High Testosterone Levels: Causes, Effects And Management
Testosterone is a naturally occurring steroid hormone that is produced mainly by the key male reproductive gland – testes. Small quantities of this hormone is also produced by the adrenal glands and ovaries in females. It is imperative to mention that testosterone is responsible for the development of male reproductive organs as well as secondary sexual characteristics such as change of voice, growth in muscle mass and hair growth on face and other parts of the body.
The bodily production and serum levels of testosterone increases significantly at the time of adolescence and then begins to decline gradually with physiological aging process. A significant reduction in the serum testosterone levels can lead to negative symptoms such as mood swings, decreased libido and erectile dysfunction.
High Testosterone And Its Medical Causes
In medical practice, most men report to their healthcare provider with complaints of low testosterone levels. In other words, high testosterone is a rare condition and always has some underlying cause. The various pathological causes of high testosterone levels include:
It has been observed that testosterone levels increases when thyroid hormones are abnormally high. The pathophysiology mainly revolves around the increased synthesis of hormone transporting proteins in the serum.

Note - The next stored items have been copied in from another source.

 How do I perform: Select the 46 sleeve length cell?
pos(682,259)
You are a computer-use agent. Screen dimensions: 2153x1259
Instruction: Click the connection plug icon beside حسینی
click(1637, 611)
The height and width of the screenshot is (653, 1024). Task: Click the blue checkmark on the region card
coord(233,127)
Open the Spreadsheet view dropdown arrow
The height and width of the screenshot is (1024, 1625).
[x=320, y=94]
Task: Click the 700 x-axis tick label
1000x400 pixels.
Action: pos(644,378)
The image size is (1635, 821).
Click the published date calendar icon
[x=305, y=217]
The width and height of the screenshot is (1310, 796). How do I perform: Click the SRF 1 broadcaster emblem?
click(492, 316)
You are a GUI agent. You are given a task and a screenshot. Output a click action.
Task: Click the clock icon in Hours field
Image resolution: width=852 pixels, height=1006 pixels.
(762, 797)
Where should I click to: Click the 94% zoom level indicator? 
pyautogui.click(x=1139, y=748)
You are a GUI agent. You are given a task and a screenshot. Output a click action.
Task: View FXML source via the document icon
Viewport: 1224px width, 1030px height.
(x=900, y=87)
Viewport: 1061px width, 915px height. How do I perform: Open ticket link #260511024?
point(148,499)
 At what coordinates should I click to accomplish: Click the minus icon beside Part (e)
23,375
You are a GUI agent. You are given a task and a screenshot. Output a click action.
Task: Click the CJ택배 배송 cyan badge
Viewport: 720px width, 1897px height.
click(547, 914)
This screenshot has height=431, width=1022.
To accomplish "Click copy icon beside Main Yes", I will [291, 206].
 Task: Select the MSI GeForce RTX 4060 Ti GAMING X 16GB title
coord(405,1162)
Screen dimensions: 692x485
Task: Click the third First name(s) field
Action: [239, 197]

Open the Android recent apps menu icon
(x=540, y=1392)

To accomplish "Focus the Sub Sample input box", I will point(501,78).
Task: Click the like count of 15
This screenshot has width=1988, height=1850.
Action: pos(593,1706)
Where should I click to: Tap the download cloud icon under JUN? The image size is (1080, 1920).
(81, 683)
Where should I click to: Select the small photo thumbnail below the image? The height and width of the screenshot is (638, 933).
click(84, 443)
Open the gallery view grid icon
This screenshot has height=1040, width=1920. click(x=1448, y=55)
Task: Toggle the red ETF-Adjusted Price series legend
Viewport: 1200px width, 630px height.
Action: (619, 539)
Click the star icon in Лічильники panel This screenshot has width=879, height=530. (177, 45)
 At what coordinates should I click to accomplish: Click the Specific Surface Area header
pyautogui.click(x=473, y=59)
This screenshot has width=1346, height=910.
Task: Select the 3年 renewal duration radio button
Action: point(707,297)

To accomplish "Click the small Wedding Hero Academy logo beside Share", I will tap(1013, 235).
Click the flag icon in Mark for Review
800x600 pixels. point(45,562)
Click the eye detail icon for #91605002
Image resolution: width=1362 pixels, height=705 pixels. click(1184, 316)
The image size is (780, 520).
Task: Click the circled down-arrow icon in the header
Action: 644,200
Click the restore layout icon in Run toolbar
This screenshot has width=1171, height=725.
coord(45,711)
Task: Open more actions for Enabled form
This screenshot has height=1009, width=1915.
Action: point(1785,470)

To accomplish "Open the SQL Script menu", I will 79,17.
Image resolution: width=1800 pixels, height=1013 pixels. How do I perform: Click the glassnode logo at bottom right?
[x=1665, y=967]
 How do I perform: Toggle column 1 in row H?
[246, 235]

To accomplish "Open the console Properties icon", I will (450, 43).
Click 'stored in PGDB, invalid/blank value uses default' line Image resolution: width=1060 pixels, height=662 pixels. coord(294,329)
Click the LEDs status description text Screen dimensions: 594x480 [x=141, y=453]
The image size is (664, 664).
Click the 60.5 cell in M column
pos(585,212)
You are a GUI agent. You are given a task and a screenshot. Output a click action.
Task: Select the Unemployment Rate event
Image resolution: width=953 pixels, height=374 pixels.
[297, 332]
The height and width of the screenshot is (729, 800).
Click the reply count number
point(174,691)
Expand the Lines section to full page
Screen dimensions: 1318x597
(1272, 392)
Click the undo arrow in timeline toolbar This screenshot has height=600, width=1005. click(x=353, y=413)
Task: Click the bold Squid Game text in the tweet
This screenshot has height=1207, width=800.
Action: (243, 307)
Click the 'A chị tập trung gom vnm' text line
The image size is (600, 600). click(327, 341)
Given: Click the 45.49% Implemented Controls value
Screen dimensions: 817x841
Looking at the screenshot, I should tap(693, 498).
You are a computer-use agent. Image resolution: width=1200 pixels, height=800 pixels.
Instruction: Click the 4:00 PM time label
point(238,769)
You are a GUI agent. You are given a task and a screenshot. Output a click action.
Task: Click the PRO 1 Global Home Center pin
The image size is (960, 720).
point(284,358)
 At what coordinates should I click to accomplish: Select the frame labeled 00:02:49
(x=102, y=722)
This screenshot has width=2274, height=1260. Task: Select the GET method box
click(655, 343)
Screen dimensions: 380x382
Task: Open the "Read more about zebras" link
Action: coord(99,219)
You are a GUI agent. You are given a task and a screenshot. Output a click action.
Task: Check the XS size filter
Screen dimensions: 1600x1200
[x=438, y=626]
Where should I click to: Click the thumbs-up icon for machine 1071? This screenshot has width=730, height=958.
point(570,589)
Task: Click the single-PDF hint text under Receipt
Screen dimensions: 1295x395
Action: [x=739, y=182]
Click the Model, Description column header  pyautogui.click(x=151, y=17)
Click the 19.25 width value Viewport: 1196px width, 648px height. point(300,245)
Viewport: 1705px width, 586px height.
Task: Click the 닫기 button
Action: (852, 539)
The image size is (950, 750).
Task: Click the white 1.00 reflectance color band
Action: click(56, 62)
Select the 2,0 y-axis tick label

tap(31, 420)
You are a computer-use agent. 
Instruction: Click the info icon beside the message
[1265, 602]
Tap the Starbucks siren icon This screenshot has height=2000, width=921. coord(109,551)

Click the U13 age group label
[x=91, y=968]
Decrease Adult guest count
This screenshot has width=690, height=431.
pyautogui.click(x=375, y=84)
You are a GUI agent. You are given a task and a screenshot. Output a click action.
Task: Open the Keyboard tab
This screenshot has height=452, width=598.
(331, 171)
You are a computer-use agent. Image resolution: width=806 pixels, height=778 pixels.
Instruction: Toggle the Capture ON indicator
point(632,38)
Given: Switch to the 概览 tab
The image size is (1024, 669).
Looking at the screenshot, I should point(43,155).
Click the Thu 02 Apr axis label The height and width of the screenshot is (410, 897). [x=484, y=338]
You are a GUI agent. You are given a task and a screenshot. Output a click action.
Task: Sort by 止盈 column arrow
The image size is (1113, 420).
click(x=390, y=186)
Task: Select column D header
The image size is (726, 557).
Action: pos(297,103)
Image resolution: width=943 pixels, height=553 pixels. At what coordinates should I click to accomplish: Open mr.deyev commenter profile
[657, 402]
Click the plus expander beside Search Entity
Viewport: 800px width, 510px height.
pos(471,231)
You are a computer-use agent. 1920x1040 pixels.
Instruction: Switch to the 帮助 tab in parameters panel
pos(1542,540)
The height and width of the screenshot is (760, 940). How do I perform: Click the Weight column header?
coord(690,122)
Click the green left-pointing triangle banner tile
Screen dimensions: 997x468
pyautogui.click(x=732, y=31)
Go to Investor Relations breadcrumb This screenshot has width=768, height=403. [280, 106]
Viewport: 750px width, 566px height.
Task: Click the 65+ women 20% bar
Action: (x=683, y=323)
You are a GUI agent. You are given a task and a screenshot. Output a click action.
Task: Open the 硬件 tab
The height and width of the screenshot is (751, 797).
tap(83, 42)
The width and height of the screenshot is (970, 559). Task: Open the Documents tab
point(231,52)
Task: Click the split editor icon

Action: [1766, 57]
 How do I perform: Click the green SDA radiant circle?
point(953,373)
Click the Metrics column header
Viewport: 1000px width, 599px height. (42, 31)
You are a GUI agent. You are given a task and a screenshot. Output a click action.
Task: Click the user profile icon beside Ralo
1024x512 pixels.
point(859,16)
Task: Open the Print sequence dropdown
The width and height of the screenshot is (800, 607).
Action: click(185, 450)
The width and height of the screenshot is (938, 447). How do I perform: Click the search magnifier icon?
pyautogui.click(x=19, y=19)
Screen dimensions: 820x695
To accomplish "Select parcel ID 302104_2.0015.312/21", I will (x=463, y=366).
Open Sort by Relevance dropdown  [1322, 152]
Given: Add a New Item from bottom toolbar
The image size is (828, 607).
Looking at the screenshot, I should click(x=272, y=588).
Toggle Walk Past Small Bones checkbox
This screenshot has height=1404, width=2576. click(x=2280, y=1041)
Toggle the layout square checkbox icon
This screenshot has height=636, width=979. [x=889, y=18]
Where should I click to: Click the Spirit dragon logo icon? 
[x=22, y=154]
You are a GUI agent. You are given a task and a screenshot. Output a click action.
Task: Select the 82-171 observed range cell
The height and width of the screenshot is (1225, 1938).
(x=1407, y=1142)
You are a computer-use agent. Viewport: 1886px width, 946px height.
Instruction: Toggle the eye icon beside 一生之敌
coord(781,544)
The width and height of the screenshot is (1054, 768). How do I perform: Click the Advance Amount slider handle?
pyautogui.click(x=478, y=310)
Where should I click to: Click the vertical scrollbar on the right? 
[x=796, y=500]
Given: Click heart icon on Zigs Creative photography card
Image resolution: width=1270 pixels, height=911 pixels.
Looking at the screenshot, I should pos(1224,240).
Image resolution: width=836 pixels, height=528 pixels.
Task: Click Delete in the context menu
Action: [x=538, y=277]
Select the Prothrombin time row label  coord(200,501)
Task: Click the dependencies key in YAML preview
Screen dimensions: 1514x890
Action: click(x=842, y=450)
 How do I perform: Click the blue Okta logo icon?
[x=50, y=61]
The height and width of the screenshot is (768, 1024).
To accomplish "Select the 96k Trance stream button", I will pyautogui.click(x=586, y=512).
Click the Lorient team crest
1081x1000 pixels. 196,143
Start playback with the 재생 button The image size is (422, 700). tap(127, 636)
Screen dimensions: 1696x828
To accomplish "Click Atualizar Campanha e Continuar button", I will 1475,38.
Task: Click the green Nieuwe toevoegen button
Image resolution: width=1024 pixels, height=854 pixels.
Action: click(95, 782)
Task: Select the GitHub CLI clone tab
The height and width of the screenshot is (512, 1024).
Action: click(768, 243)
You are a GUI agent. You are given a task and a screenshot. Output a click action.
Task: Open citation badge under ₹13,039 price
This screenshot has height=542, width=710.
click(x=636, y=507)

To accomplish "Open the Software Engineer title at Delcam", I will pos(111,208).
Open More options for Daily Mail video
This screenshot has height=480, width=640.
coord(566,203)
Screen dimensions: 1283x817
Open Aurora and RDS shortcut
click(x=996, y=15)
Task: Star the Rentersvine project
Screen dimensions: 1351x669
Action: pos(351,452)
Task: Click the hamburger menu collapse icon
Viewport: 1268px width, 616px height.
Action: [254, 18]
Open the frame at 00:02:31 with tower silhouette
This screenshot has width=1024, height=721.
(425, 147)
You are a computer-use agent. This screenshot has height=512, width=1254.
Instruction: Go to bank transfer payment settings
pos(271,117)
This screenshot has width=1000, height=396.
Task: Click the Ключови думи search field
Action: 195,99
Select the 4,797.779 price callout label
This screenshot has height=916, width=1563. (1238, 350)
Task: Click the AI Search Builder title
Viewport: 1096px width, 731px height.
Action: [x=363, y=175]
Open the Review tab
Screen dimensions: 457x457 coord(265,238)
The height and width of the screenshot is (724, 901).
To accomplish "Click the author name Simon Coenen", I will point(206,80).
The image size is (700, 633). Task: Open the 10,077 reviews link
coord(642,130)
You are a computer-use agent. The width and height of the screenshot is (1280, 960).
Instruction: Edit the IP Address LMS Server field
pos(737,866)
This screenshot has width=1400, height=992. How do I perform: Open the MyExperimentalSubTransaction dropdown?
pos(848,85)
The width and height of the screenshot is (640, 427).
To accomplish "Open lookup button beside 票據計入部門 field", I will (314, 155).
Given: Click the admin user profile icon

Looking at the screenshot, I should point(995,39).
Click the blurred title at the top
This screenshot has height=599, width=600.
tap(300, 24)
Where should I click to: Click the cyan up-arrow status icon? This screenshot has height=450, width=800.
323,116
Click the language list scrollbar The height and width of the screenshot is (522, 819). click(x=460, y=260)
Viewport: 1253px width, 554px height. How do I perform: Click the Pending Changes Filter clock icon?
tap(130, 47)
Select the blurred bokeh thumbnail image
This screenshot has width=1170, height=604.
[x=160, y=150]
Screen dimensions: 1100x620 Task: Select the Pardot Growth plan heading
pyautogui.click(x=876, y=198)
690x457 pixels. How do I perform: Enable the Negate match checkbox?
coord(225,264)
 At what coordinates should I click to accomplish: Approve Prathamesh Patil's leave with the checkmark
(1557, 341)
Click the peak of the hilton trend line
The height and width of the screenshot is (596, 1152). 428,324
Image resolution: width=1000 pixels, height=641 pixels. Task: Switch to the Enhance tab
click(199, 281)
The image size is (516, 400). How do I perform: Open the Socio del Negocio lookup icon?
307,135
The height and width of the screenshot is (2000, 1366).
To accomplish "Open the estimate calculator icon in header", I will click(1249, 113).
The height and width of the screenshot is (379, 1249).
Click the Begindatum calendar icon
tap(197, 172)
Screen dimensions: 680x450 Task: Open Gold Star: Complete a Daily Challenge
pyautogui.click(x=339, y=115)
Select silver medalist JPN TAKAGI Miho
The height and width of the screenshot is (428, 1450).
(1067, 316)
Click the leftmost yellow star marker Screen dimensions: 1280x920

- Tumors Of Testis/Adrenal Glands
As discussed previously, adrenal gland secretes small quantities of testosterone under normal circumstances. However, if there is a tumor or growth, the secretary potential of the gland increases. Likewise, there will be excessive production of testosterone with the malignancy of testicles.
It has been seen that the testosterone levels are higher in males who go through puberty at an early age.
- Testosterone Replacement Therapy
This is the commonest cause of excessive testosterone in the body. This usually occurs when patients are being over-treated for low testosterone symptoms in the maturing years.
Use Of Anabolic Steroids And Its Effects
Anabolic steroids are synthetic form of testosterone. These are commonly abused by the athletes and body builders. The adverse effects are commonly misunderstood as symptoms of high testosterone, like rage, aggressive behavior, irritability and poor mental judgment. Overuse of these anabolic steroids can lower the production of natural testosterone in the body causing reduction in the testicular size.
Side Effects Of High Testosterone
Persistently high testosterone levels can present with a variety of adverse symptoms; such as:
- Prostate enlargement
- Breast enlargement (Gynaecomastia)
- Fluid retention
- Decreased size of testis
- Decreased sperm count in semen
- Frequent mood swings – mainly with injectable testosterone
- Sleep apnea
- Increased hematocrit (red blood cells mass) causing increased blood viscosity
Breast enlargement and shrunken testis are due to the conversion of excess testosterone into female hormone estrogen.
Management Of High Testosterone
1) Avoid Testosterone Replacement Therapy as much as possible. This should be started on the advice of a qualified physician only when one needs it. It shouldn’t be taken just to boost the libido or to enhance muscle mass.
2) Lifestyle changes can help with the patients with low testosterone problems. These should be tried instead of the replacement therapy:
- Consumption of a balanced diet, low in sugars is ideal at improving testosterone levels. You should also increase your intake of healthy fats and fructose. Foods rich in zinc such as oysters and pomegranate can also help boost the hormone levels in a natural way
- High intensity exercises
- Strength training
- Managing stress
- Optimizing Vitamin D levels
- Losing weight
- Romero‐Martínez, Á., Lila, M., Sariñana‐González, P., González‐Bono, E., & Moya‐Albiol, L. (2013). High testosterone levels and sensitivity to acute stress in perpetrators of domestic violence with low cognitive flexibility and impairments in their emotional decoding process: A preliminary study. Aggressive behavior, 39(5), 355-369.
- Shores, M. M., Smith, N. L., Forsberg, C. W., Anawalt, B. D., & Matsumoto, A. M. (2012). Testosterone treatment and mortality in men with low testosterone levels. The Journal of Clinical Endocrinology & Metabolism, 97(6), 2050-2058.
- Léon, P., Seisen, T., Cussenot, O., Drouin, S. J., Cattarino, S., Compérat, E., … & Rouprêt, M. (2015, September). Low circulating free and bioavailable testosterone levels as predictors of high-grade tumors in patients undergoing radical prostatectomy for localized prostate cancer. In Urologic Oncology: Seminars and Original Investigations (Vol. 33, No. 9, pp. 384-e21). Elsevier.